(EXERCISE DESCRIPTION):
Beginning with the line that holds "Where should I", write out each line exactly as it stands until the end of the data, and include no pictures.

(Records from a dataset)
==================================================

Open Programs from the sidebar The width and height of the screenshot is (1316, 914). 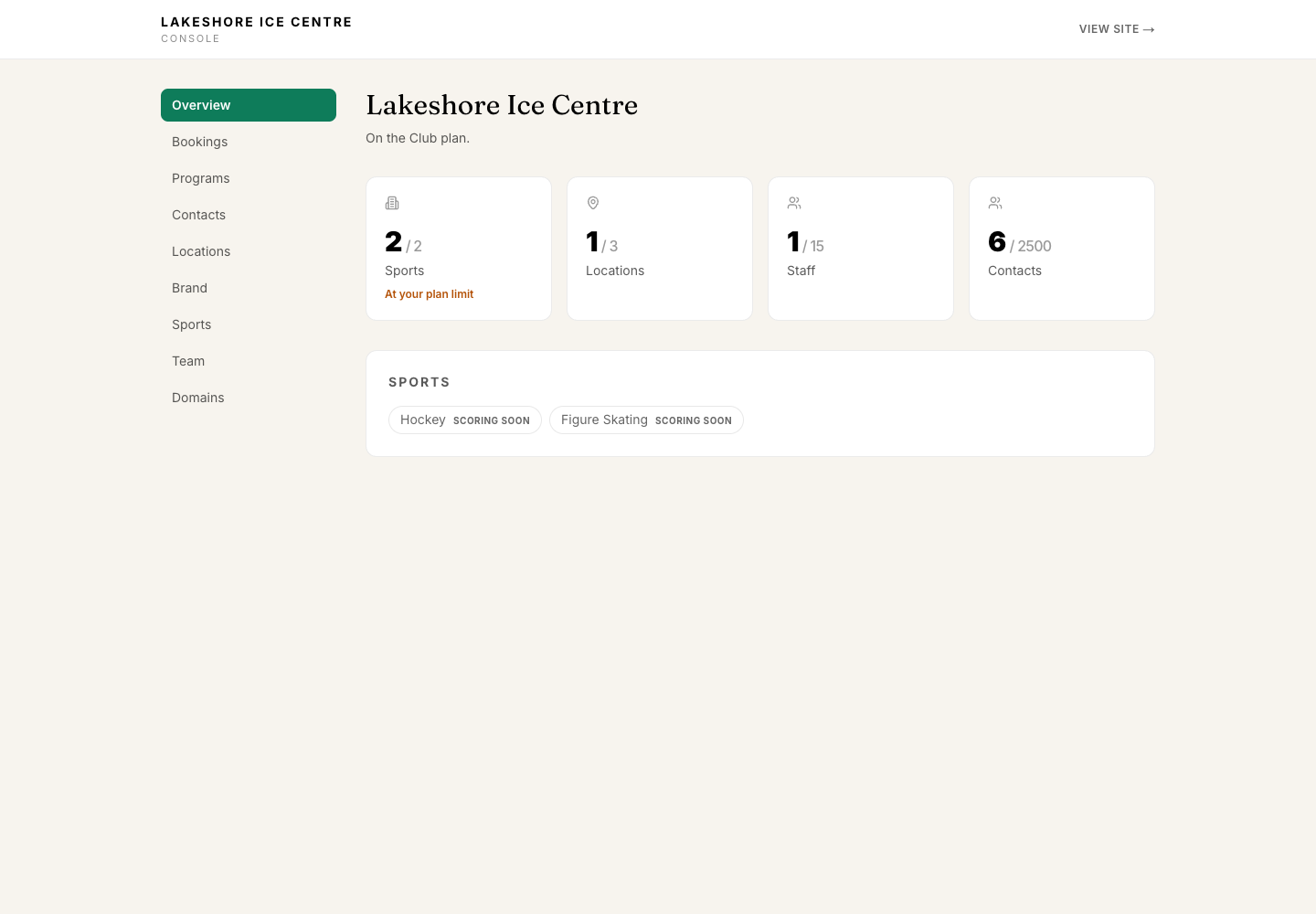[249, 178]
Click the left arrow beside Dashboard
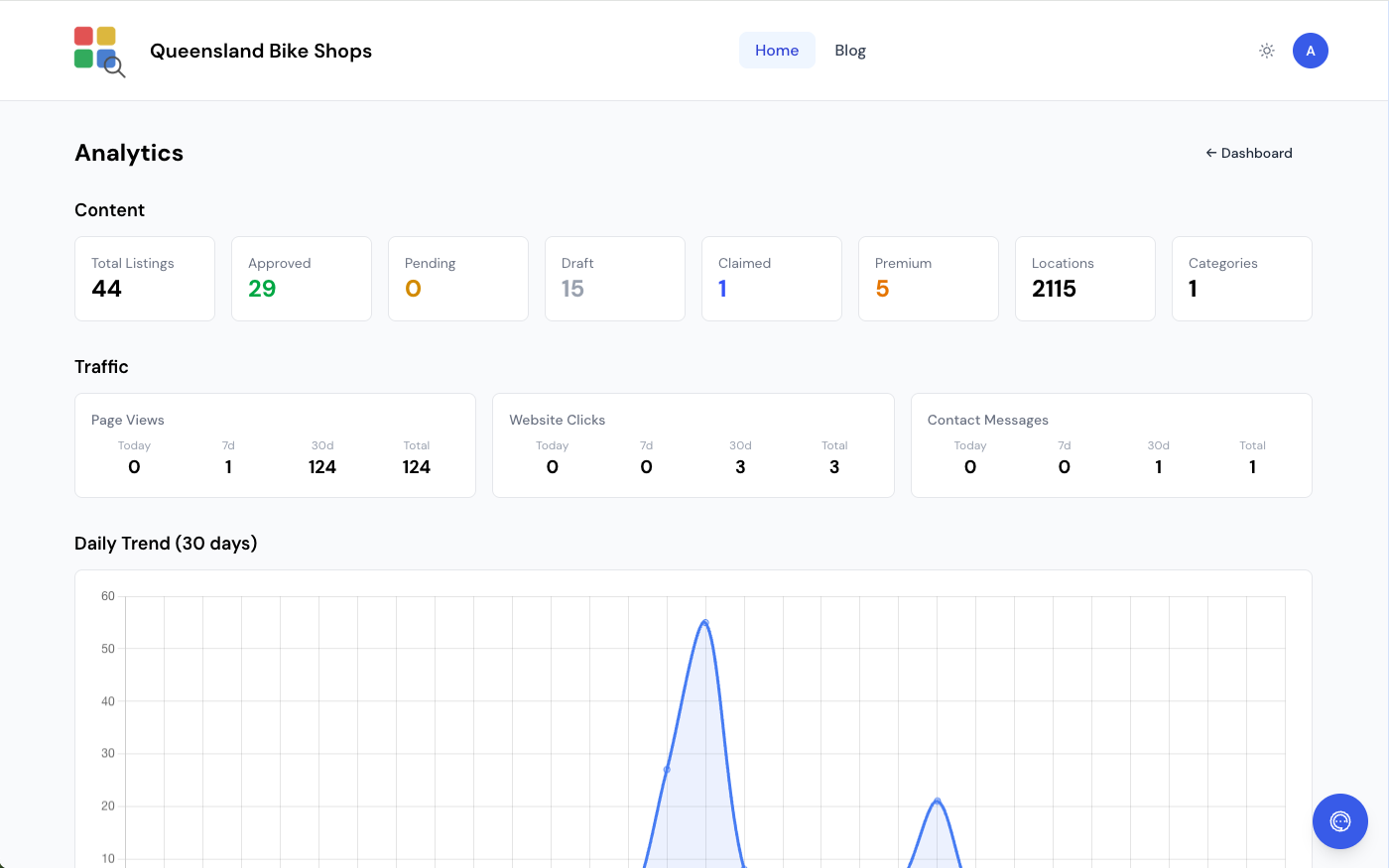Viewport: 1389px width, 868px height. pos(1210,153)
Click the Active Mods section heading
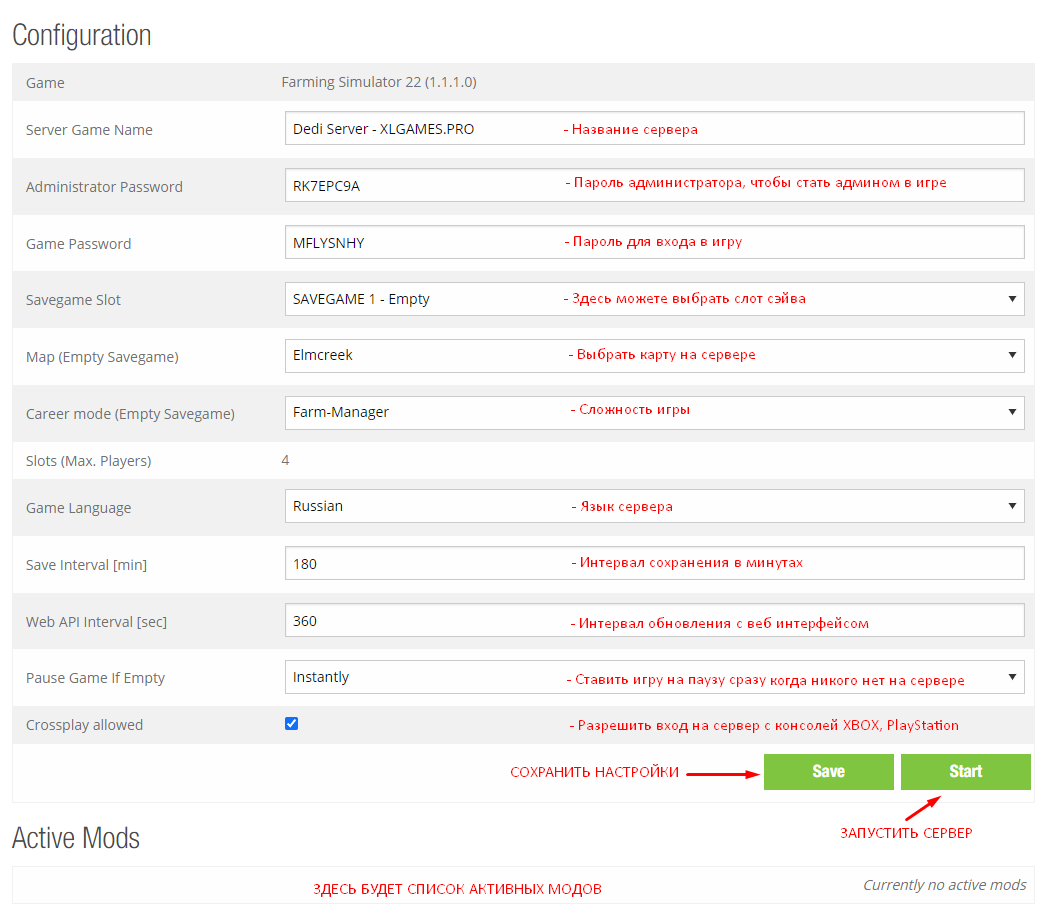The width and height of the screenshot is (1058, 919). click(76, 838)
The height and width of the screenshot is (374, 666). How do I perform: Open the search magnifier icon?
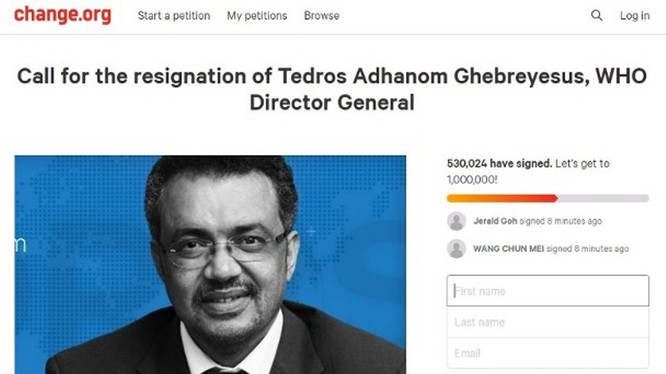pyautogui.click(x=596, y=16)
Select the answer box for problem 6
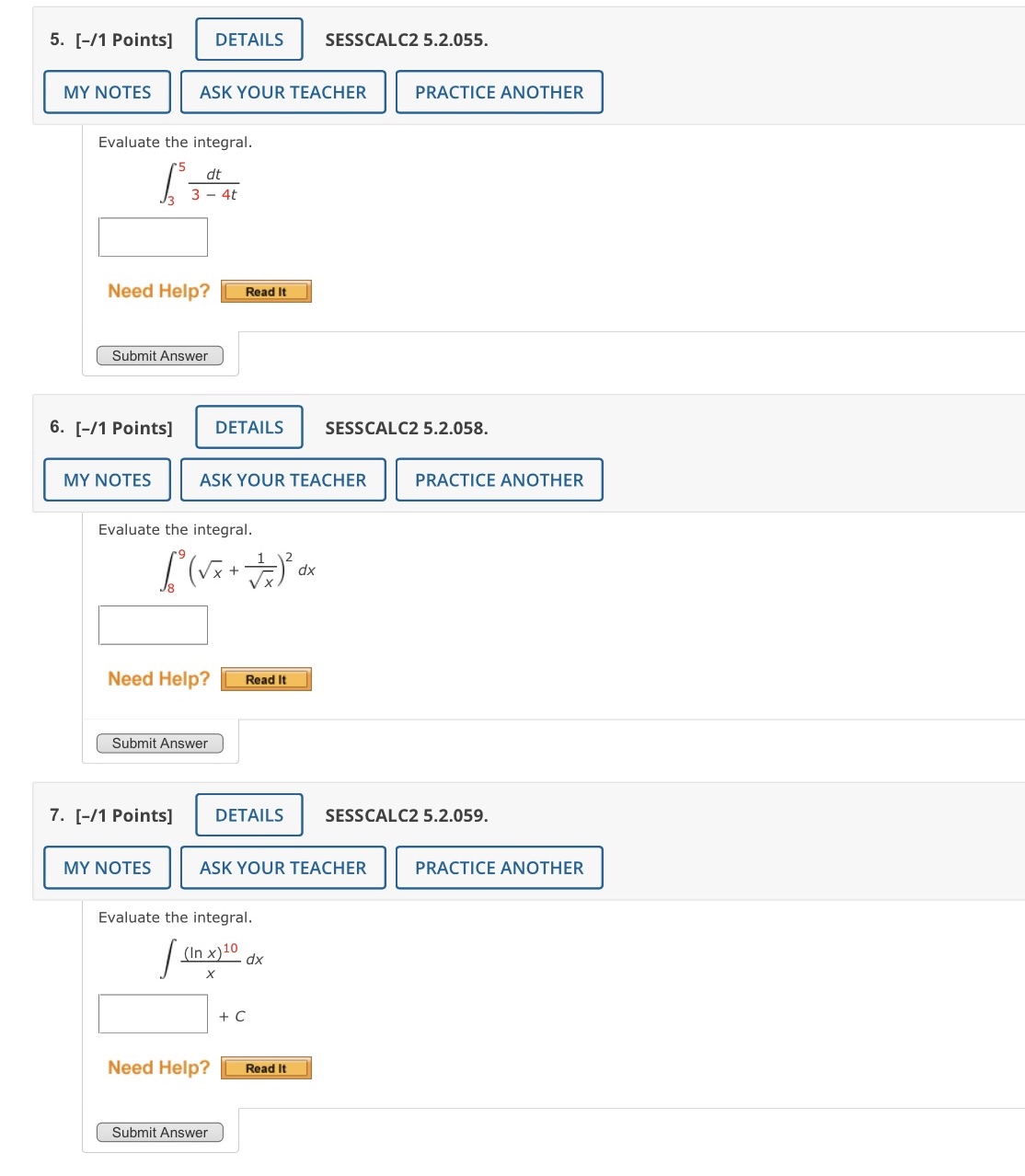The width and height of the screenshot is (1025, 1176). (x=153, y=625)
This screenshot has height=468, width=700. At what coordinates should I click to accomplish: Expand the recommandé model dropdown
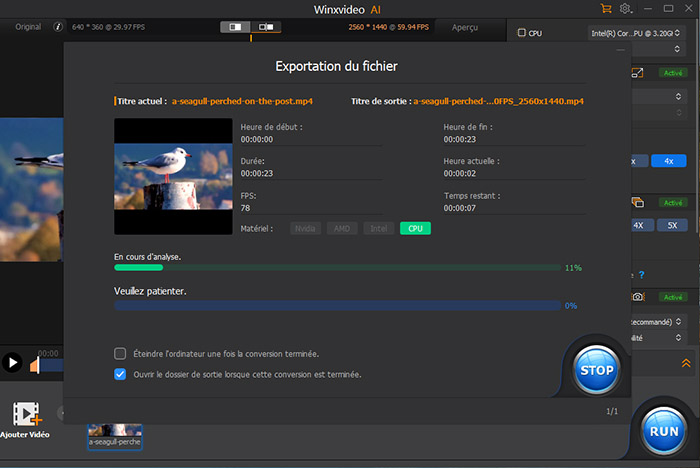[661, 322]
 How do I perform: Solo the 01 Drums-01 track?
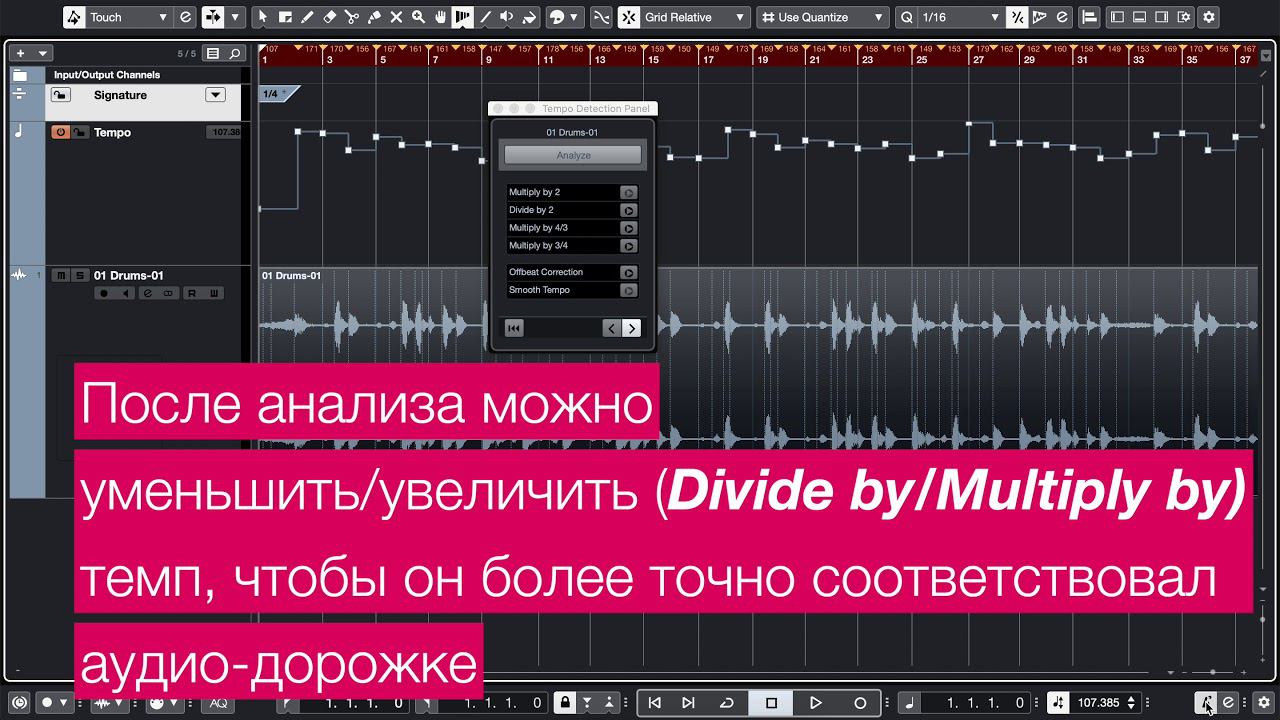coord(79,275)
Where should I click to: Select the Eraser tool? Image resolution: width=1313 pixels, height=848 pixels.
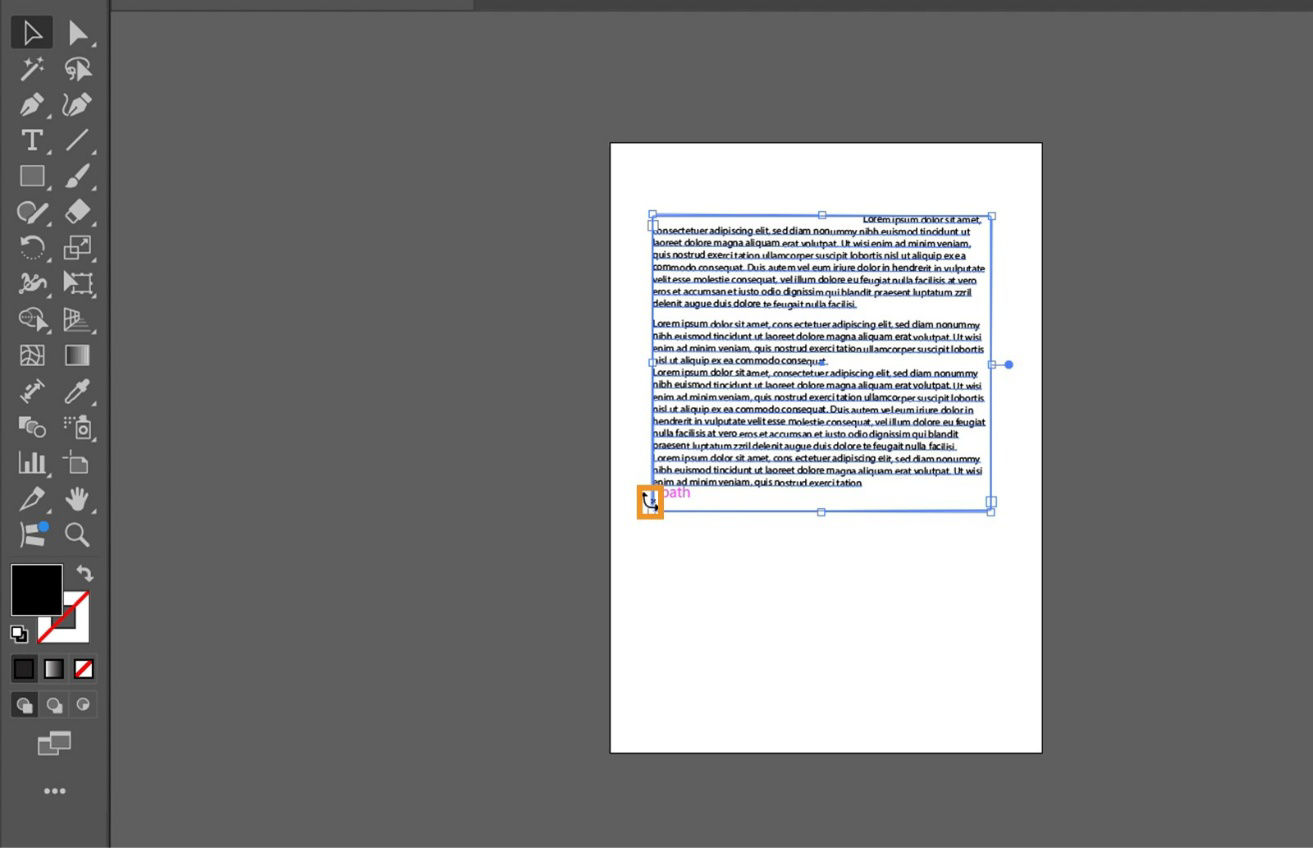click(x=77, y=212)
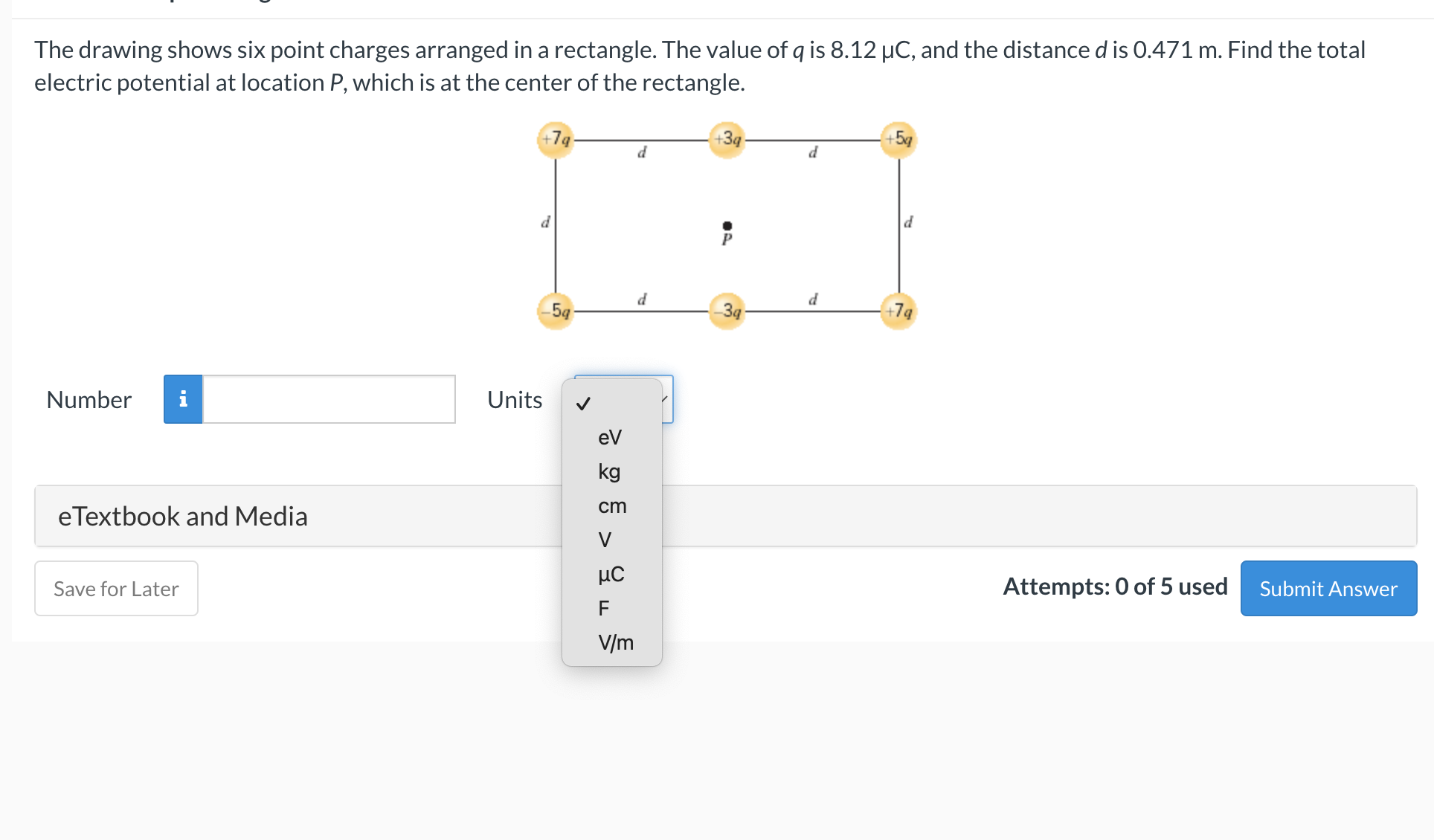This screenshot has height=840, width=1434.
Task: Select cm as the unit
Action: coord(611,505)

==================================================

(RESULT OF THE EXERCISE):
Where should I click to: Select the Eraser tool? Image resolution: width=1313 pixels, height=848 pixels.
click(x=77, y=212)
This screenshot has height=840, width=1434.
Task: Select cm as the unit
Action: coord(611,505)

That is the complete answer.